» Your assignment
Search the records for the line with "Instruction: Vote Yes". Output that line and each line after it, exactly, and stop at the end; omit pictures.

Pixel coordinate grounding data:

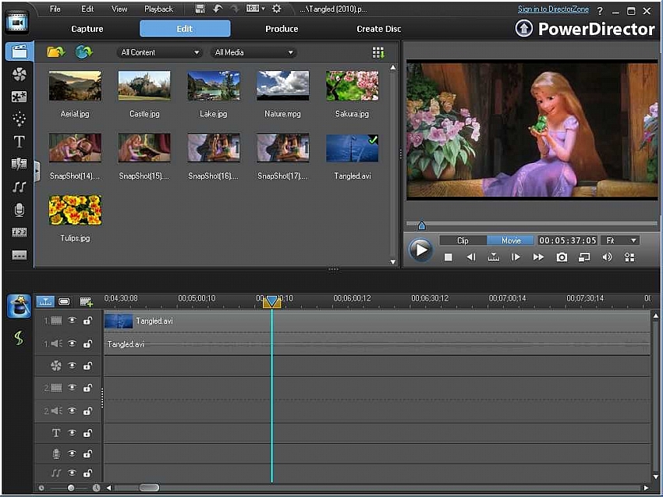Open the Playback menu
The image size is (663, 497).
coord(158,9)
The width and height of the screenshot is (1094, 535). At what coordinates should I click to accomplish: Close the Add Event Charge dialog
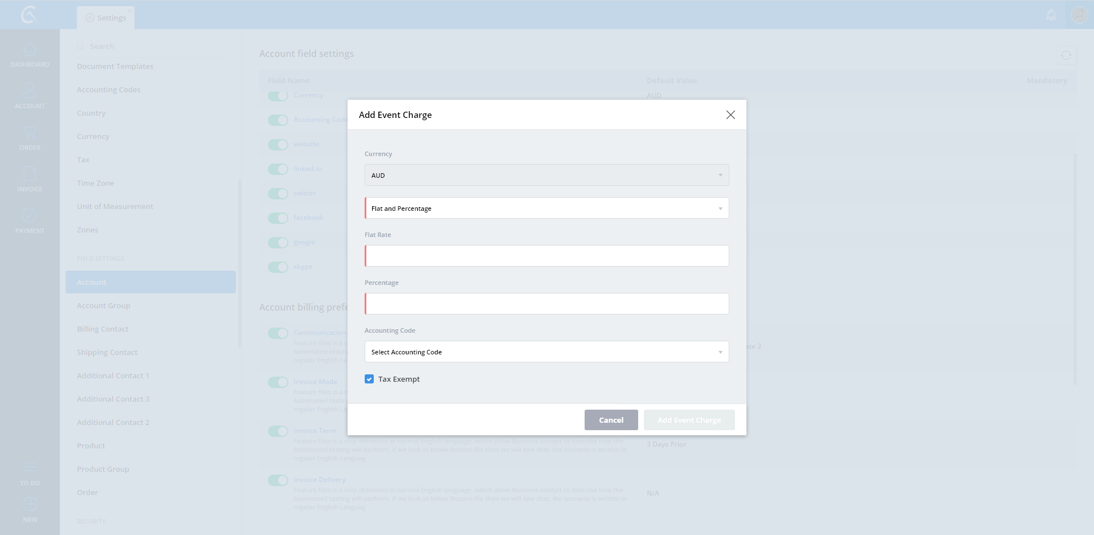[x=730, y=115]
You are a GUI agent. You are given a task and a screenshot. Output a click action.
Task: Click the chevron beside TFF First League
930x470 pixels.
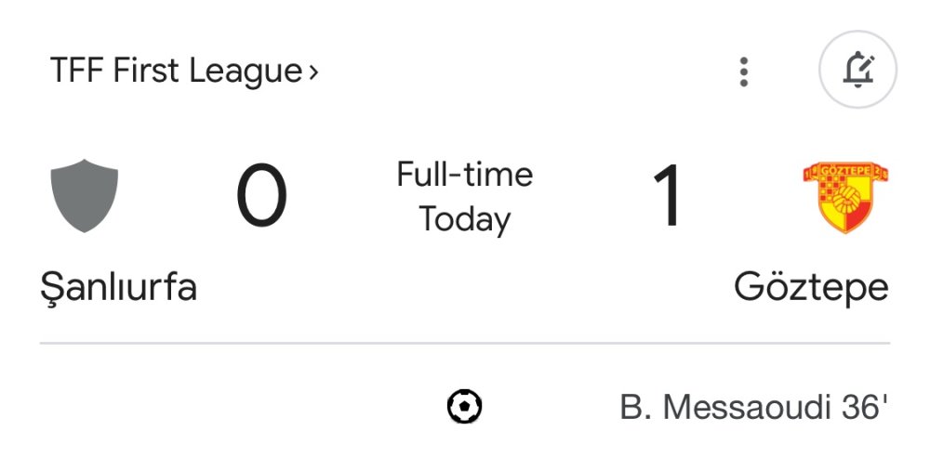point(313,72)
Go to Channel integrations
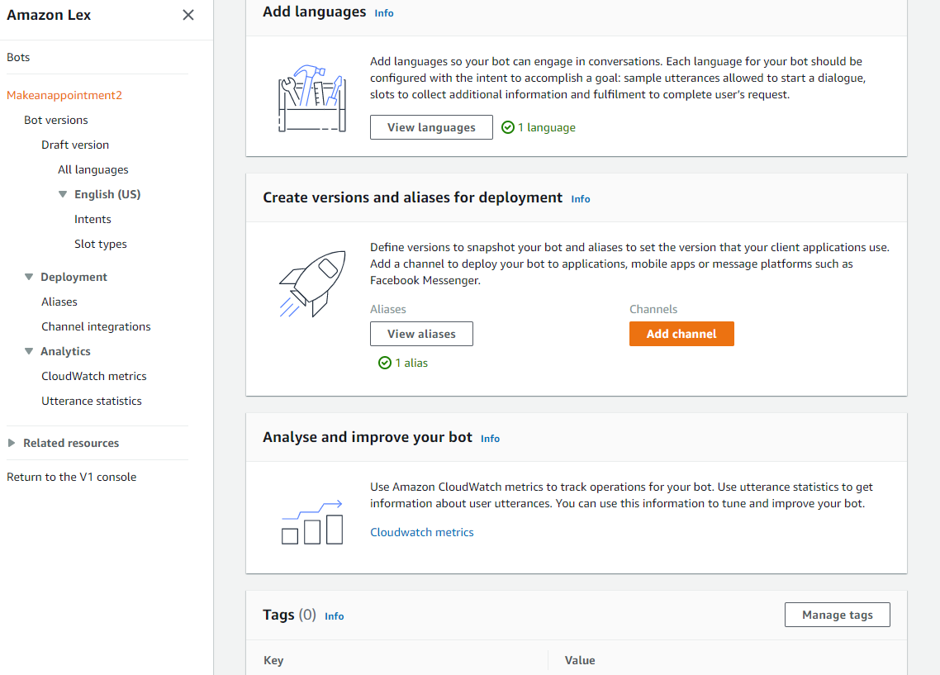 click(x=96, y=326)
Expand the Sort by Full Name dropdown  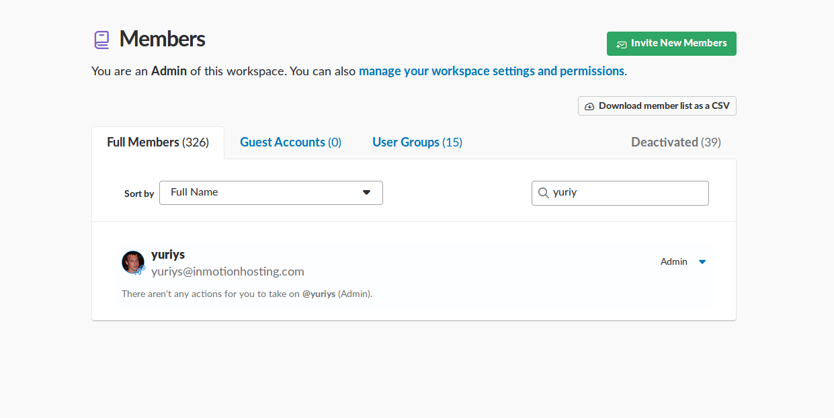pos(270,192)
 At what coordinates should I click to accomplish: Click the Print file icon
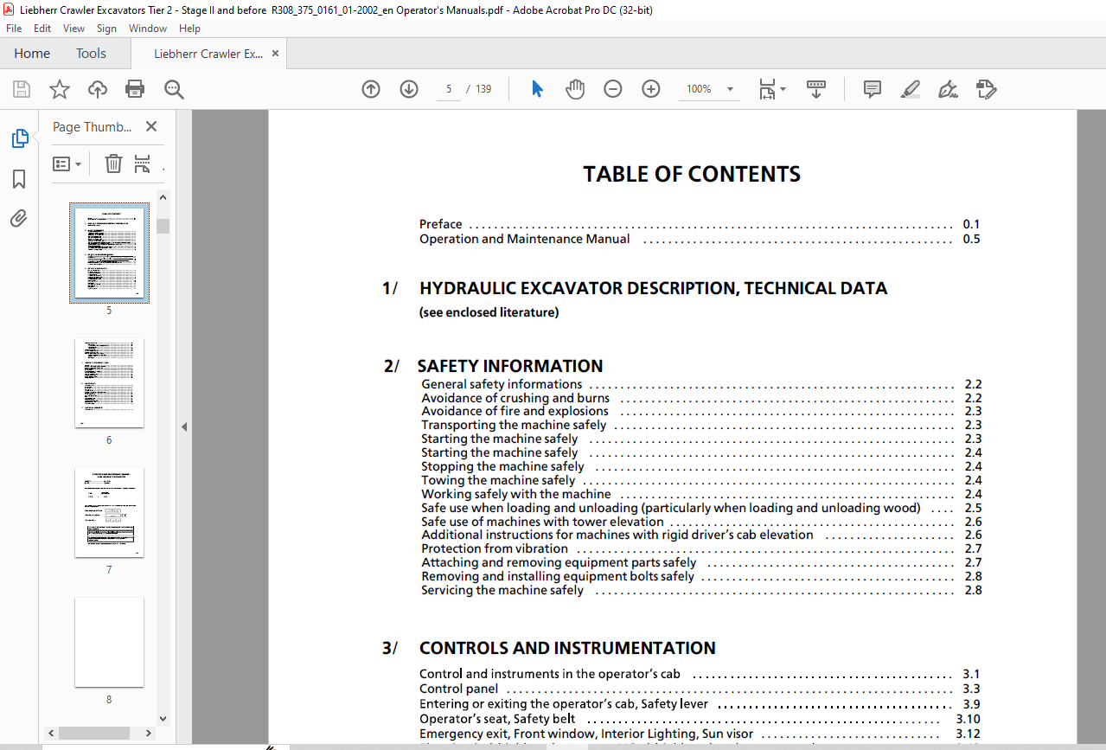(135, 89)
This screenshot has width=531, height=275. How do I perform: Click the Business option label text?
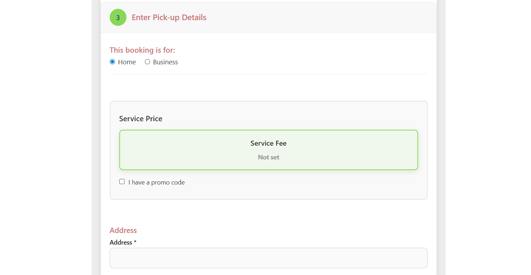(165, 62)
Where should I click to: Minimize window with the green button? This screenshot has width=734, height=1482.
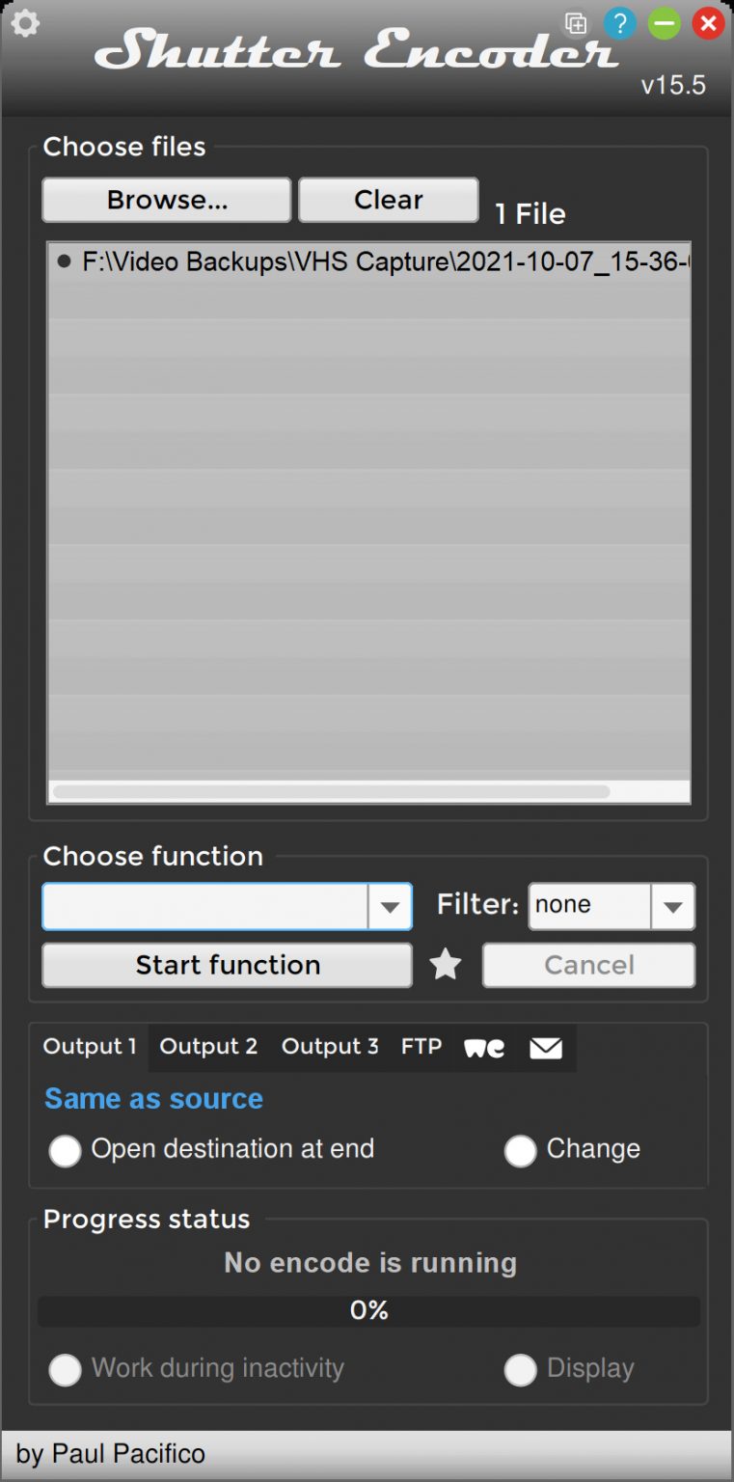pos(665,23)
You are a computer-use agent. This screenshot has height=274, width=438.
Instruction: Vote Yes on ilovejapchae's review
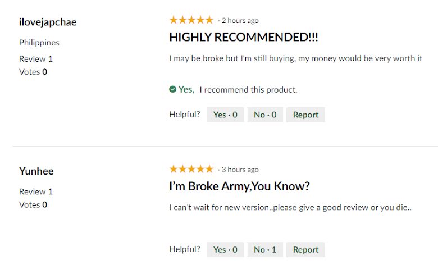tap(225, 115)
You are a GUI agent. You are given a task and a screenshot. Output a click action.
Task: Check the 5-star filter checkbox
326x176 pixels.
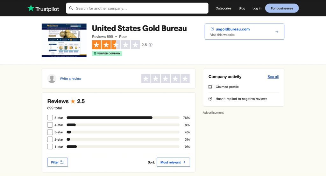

» Response below
Instruction: Vote Yes on ilovejapchae's review
tap(225, 115)
You are a GUI agent. You are given a task and a screenshot. Output a click action.
Task: Check the 5-star filter checkbox
326x176 pixels.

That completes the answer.